Hace ya muchos años, treinta, cuarenta, no logro precisarlo, me metí en Bogotá a la Superintendencia Nacional de Cooperativas. Quería hablar con el Director nacional.
Así se lo dije a la secretaria, quien de inmediato, me dio la consabida respuesta: “El doctor está en junta, no puede atenderlo”.
La mañana era fría, afuera y adentro. La secretaria era bonita. Entonces se me ocurrió una fórmula salvadora: “Es que yo vengo de Cúcuta y no puedo devolverme sin haber hablado con el doctor”.
La fórmula hizo efecto. La muchacha me sonrió. Me ofreció un tinto. “Voy a ver si se puede retirar un momento de la Junta”, me dijo, mientras se perdía por una puerta privada.
A través de los cristales vi que la neblina de la calle comenzaba a evaporarse.
-A la orden –me dijo un joven ejecutivo, de camisa blanca y cuello almidonado. Lucía una corbata roja y una sonrisa ancha y un traje de corte pamplonés, pensé yo. Me sonrió sin conocerme. Me dio la mano y supe que algo nos unía.
-¿El doctor Juan Manuel? le pregunté tímidamente.
-Sí, Juan Manuel Ramírez Pérez, a la orden –me contestó con afabilidad de viejo conocido.

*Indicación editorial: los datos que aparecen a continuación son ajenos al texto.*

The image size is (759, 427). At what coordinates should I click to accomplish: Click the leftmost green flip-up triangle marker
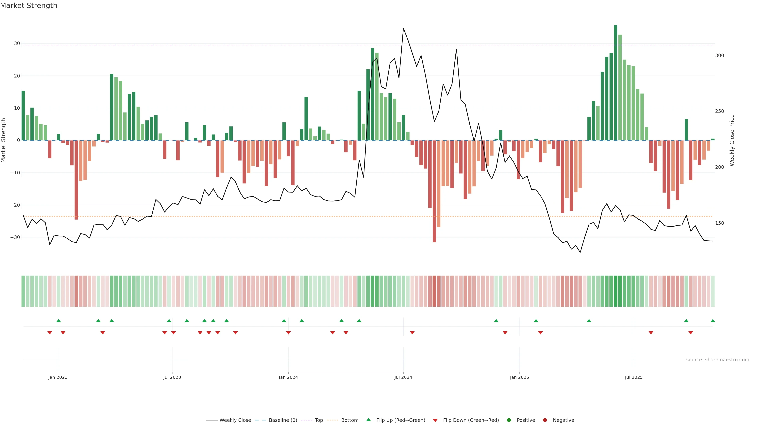(x=58, y=321)
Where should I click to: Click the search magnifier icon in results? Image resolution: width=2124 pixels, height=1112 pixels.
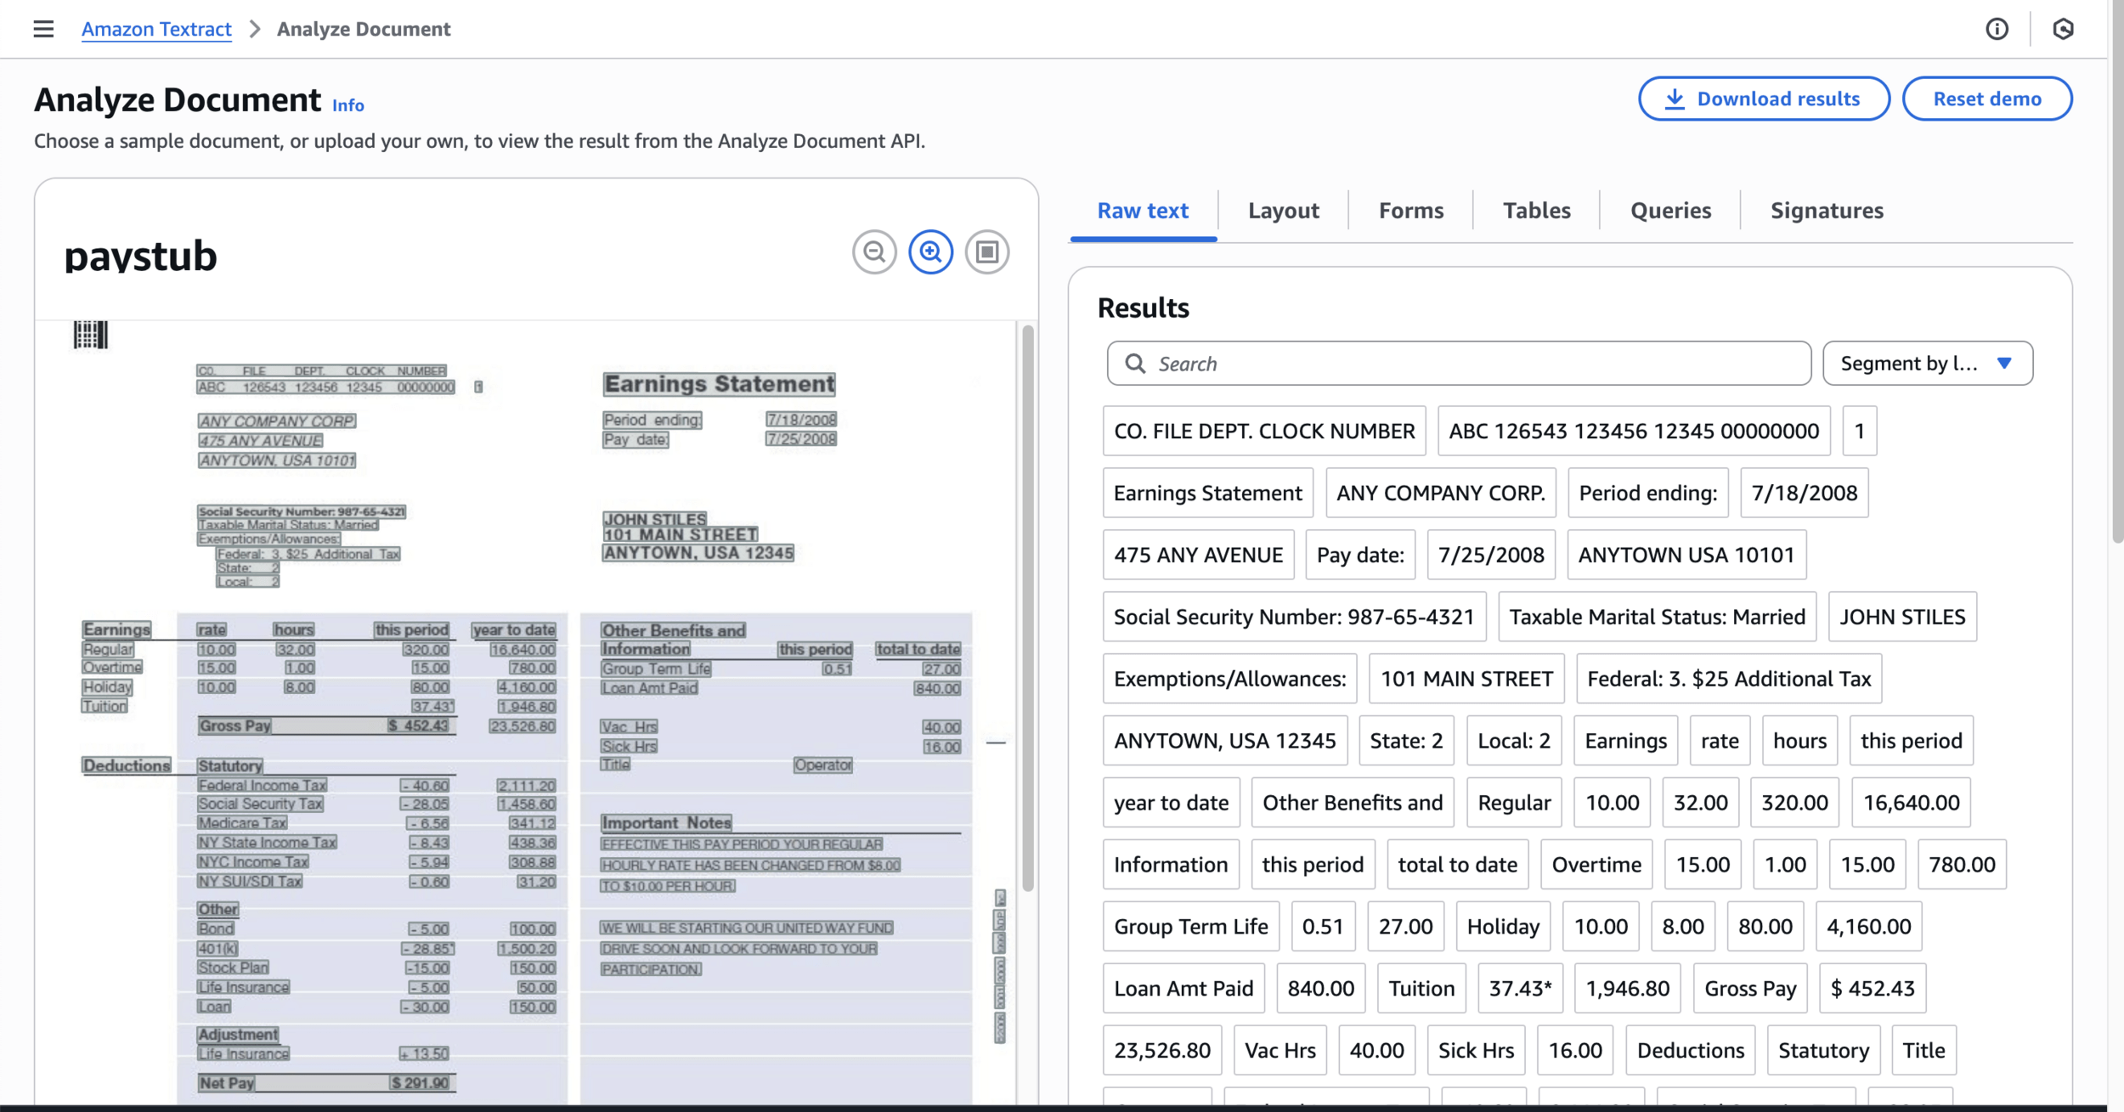point(1135,364)
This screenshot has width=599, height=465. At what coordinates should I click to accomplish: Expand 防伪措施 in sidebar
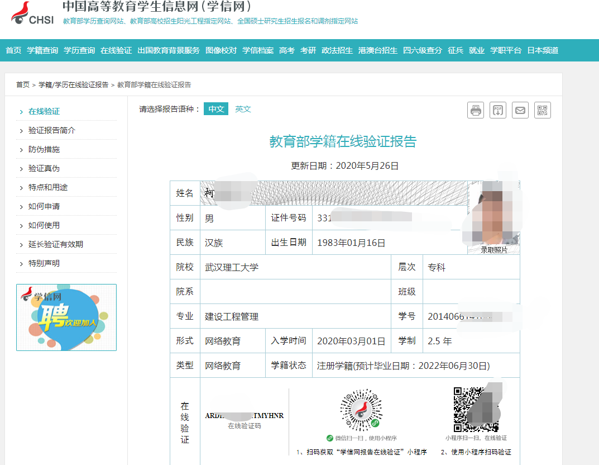[x=44, y=149]
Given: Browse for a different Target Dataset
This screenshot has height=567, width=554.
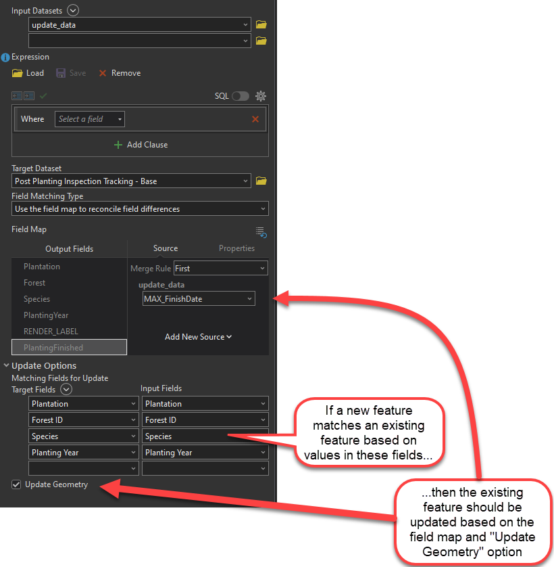Looking at the screenshot, I should coord(261,181).
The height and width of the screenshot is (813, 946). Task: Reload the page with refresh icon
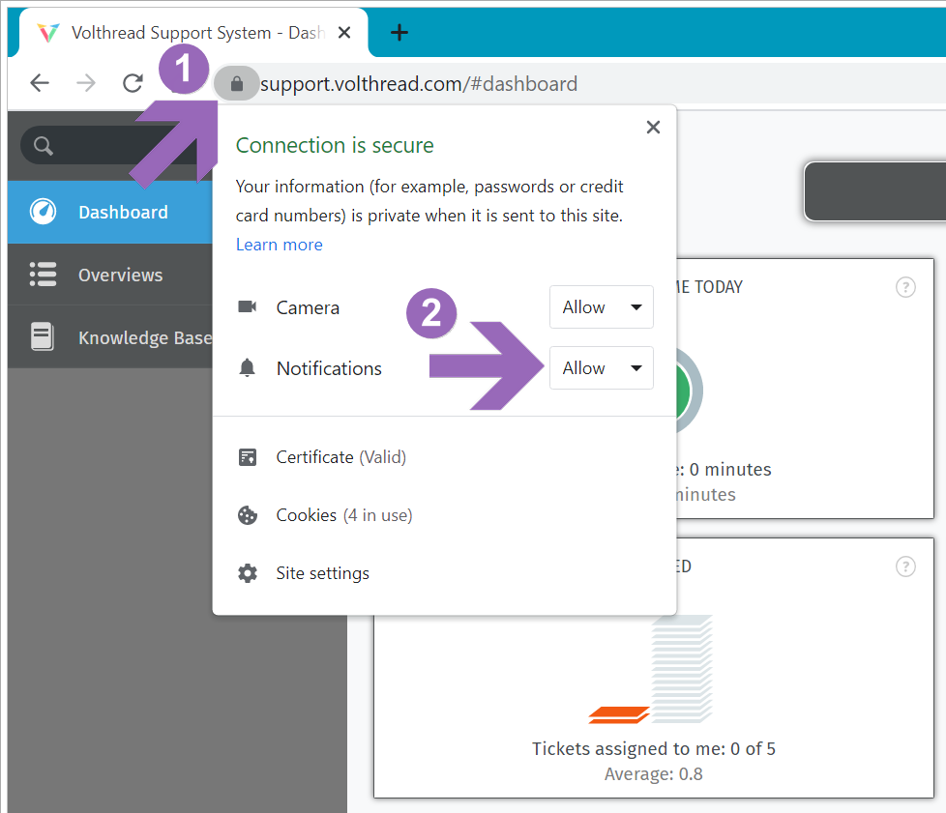pyautogui.click(x=133, y=83)
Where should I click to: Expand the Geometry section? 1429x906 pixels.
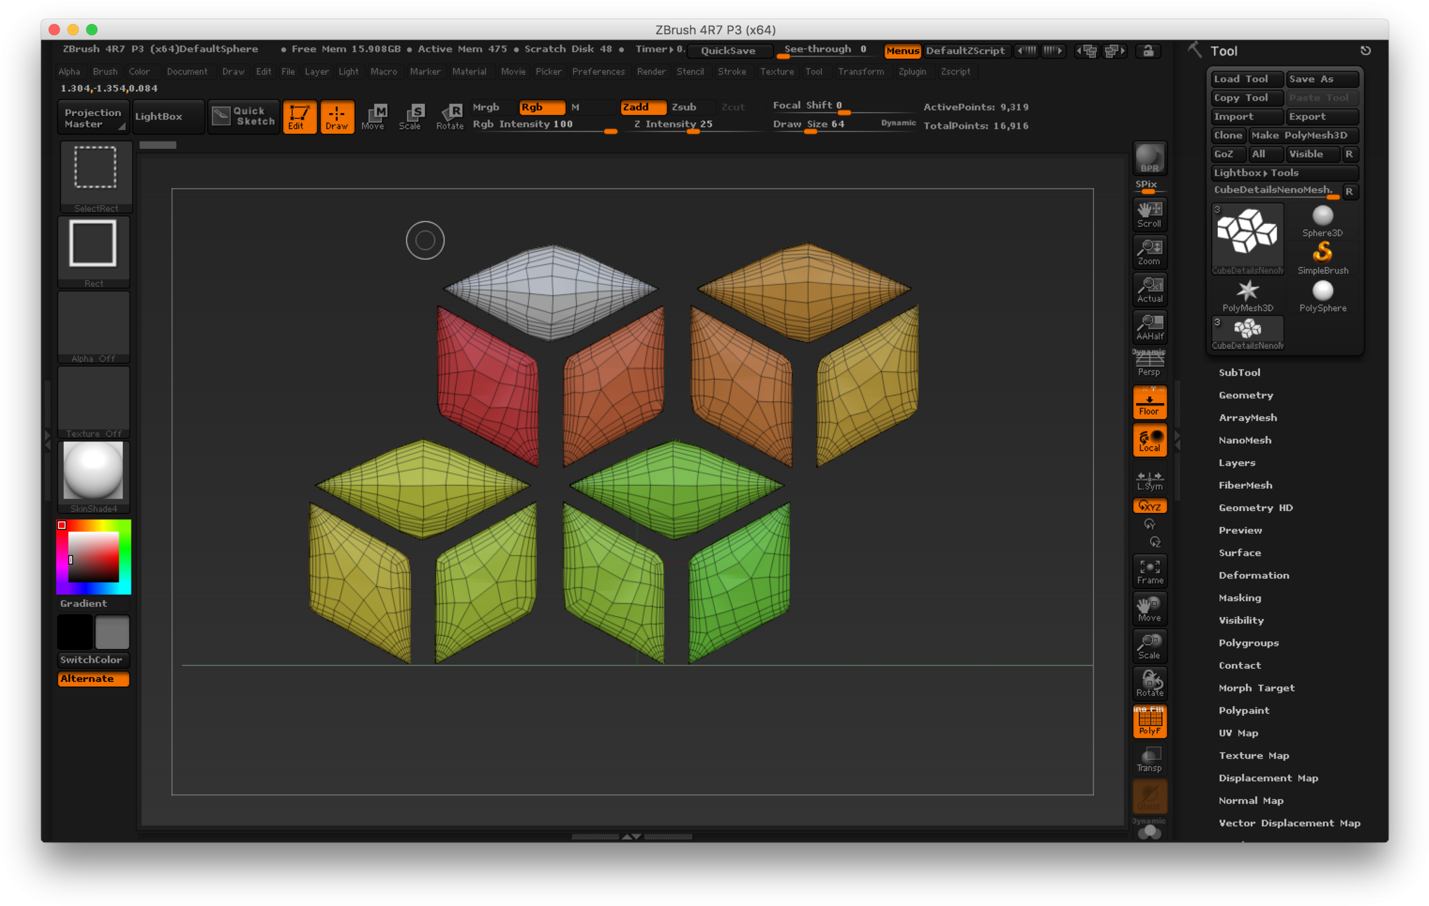1245,395
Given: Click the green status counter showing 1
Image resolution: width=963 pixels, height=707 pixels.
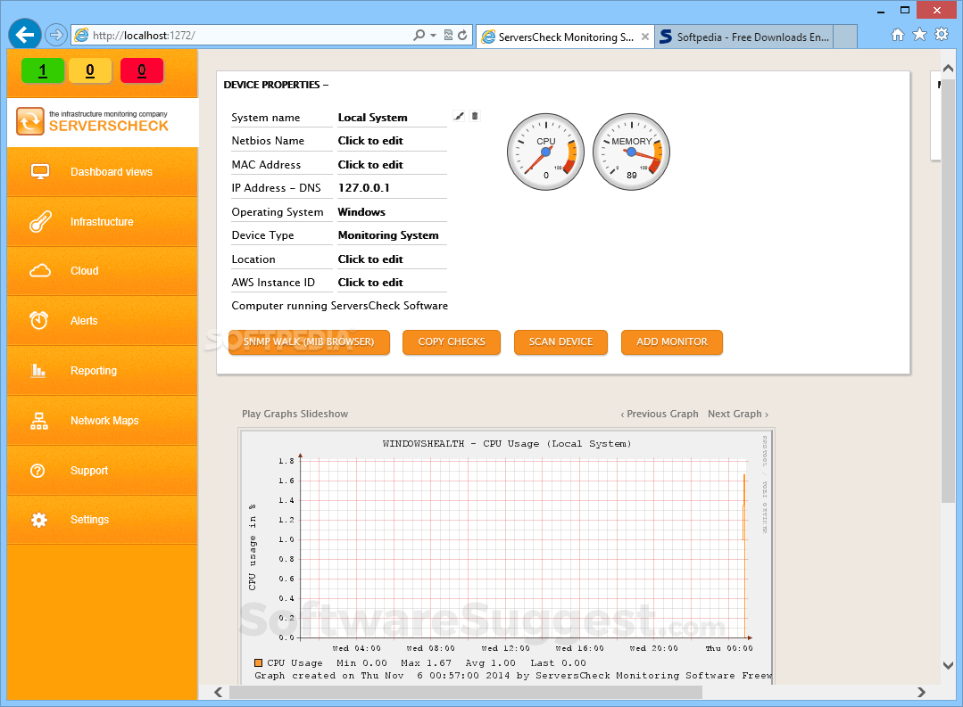Looking at the screenshot, I should tap(42, 70).
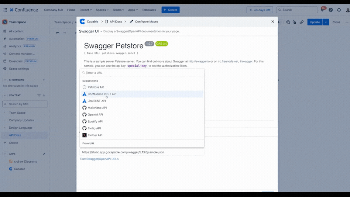Select Jira REST API suggestion
350x197 pixels.
tap(97, 101)
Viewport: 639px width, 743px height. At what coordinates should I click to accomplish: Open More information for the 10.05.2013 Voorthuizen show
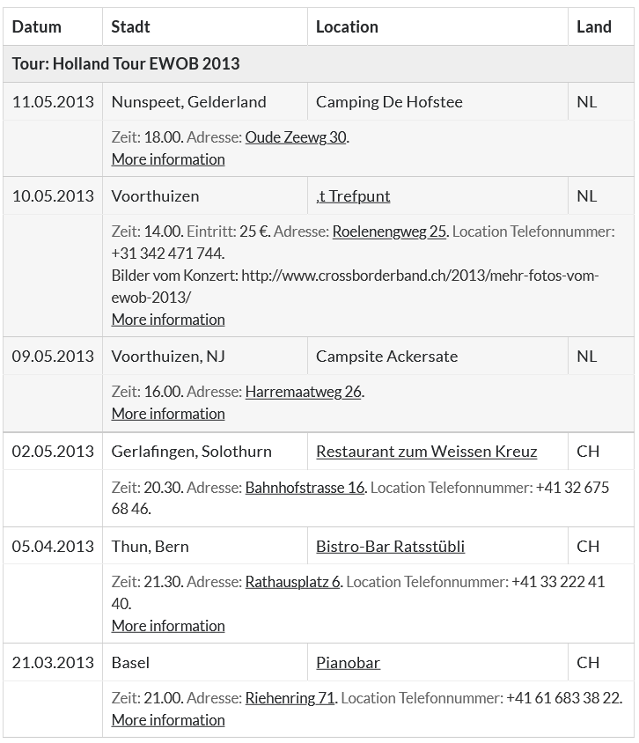point(168,320)
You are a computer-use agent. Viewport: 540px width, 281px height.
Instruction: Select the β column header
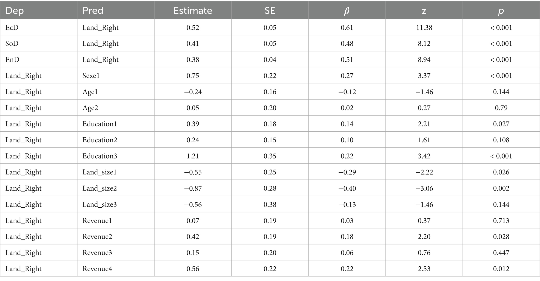347,11
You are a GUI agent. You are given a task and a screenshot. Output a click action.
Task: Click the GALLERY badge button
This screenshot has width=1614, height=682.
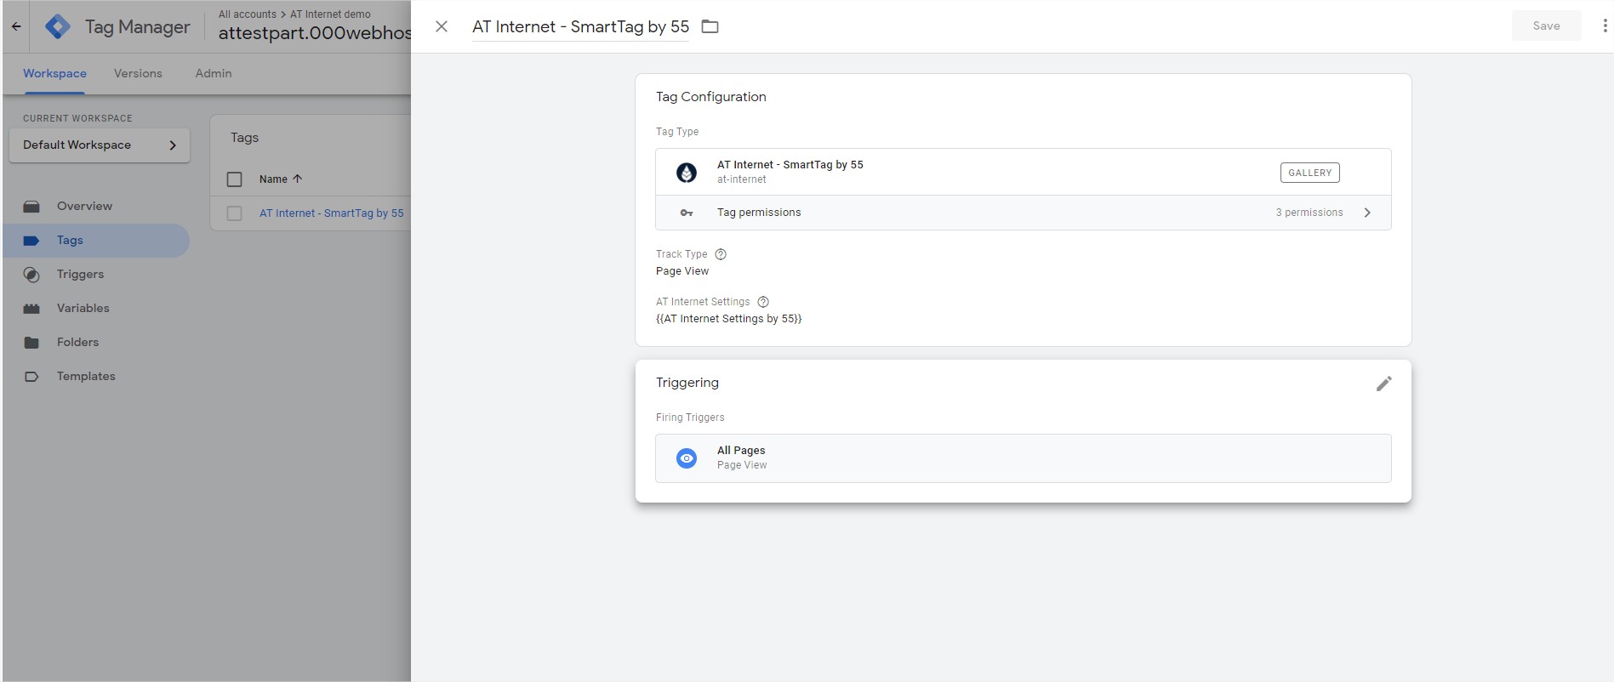(1309, 173)
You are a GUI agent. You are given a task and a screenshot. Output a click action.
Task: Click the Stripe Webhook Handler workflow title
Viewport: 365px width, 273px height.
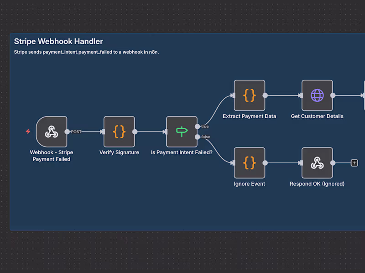[58, 41]
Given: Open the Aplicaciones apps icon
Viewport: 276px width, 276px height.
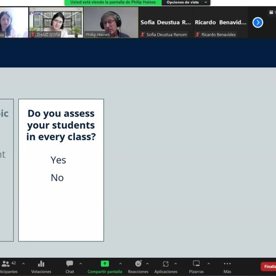Looking at the screenshot, I should coord(166,264).
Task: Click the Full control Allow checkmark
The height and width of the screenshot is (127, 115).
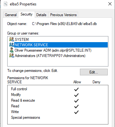Action: click(x=76, y=89)
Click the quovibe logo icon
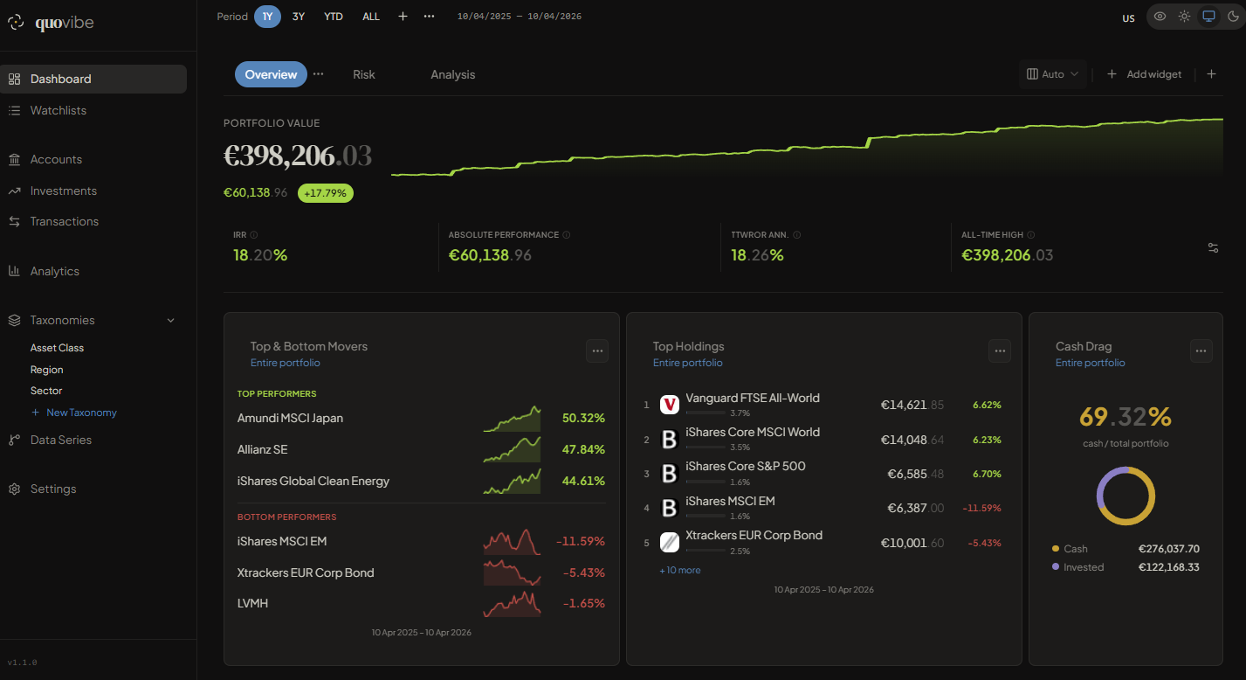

- Se supone que si uno va a una oficina de cooperativas es para hablar de cooperativismo. Pero yo no. Yo iba en busca del poeta.
-Es que yo también escribo versos –le dije con voz temblorosa de mercedeño metido en la capital.
Fue como si hubiera dicho “Ábrete sésamo”, porque de inmediato se me abrió el despacho, se me abrieron libros y se me abrió el corazón de Juan Manuel.
Sin saberlo, me vi metido entre las hermosas páginas de su primer libro de poemas, Ileso albedrío, mientras él hojeaba mi cuaderno manuscrito de lo que después sería mi Oficio de caminante. Se fueron las horas, hablamos de poesía, tomamos mucho tinto, Juan Manuel se olvidó de la Junta y y a mí me dejó el avión.
Pero no me importó. Había hecho la amistad de un gran escritor y había ganado un libro, su libro, con una dedicatoria premonitoria: “Con la certeza de que el futuro estará acercándonos”.
En efecto, el futuro nos acercó. Ambos somos enamorados de la poesía y de la vida, ambos somos columnistas de La Opinión y ambos somos miembros de la Academia de Historia de Norte de Santander. El poeta nos salió profeta.
Recordaba todas estas incidencias, la semana pasada, cuando, en la Fiesta del Libro, asistíamos a la presentación de su colección de sonetos, Huellas cifradas, hermoso libro que recoge muchas de sus andanzas por diversos rincones de la tierra y de corazones y de manos amistosas.
Juan Manuel Ramírez Pérez es amante del soneto, esa difícil expresión que sólo los verdaderos poetas son capaces de componer. Ya en aquel viejo e Ileso albedrío, tiene dos o tres sonetos. Después publicó el libro Sonetos, donde aparecen en primer lugar sonetos de su padre, Augusto Ramírez Villamizar.
Con esa herencia quién no. Con esa herencia y con su dedicación estudiosa y con su constancia de poeta, se dio el lujo de enseñarnos a don Quijote de la Mancha y a Sancho, en sonetos de contextura clásica. Y ahora nos muestra sus Huellas Cifradas. Huellas de sangre, de amistad y del paisaje. Huellas para toda la vida de Juan Manuel, uno de los más grandes escritores actuales de Norte de Santander.